Ann Lewnes offered the candid comment during an on stage appearance at last week’s Forrester Forum for Marketing Leaders in San Francisco. She had just been asked for the one major piece of advice she’d give the audience.

“The major thing I would advise is that technology is not enough. You can bring in tons of technology, but if you don’t take care of the organizational issues and the process issues….?” she mused, letting the question hang unanswered over the crowd.

“Without making the process changes and the people changes … the technology? I wouldn’t waste your money on it.”

People Matter

She isn’t alone. Just a week earlier, at Achievers’ Aspire conference, several speakers spoke of the importance of having the right people and processes in place when you introduce technology that enhances the customer experience.

Any marketers who can think back to their first exposure to Salesforce, Marketo or other marketing and sales automation tools understands the issue here — the technology may be wonderful, but it doesn’t do anything by itself. It requires training and processes to generate real results.

In the exhibit hall at the Forrester conference, Avi Spivack, director of product marketing for Adroit Digital, spent most of the show under a sign that read “Hooray for Humans” — the slogan for his company which prides itself on developing technology that ordinary folks can master quickly.
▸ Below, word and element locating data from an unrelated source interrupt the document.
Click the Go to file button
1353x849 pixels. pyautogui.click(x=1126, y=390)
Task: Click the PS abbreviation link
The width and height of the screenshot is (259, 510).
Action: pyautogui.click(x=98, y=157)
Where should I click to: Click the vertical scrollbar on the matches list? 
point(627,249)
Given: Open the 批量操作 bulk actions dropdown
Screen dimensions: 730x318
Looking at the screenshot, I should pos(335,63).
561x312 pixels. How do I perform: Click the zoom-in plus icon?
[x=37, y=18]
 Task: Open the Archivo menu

Still he called Lewnes comment “a little extreme.”

Just Can’t Wait

“You absolutely need the right people, both internally and externally — vendors and partners,” he said. “But the ad technology is quite evolved at this point and I don’t think most businesses have the luxury of waiting to hire the right people or signing on with the right set of partners before they make all of their tech decisions or investments.”

Spivack instead suggested adopting smaller, modular technologies as marketers move gradually toward a long-term goal. “Ultimately, you will likely need a small handful of technology partners, so gaining a diversity of experience is important,” he said.

To be sure, Lewnes did encourage the marketers to “start small” and gain experience.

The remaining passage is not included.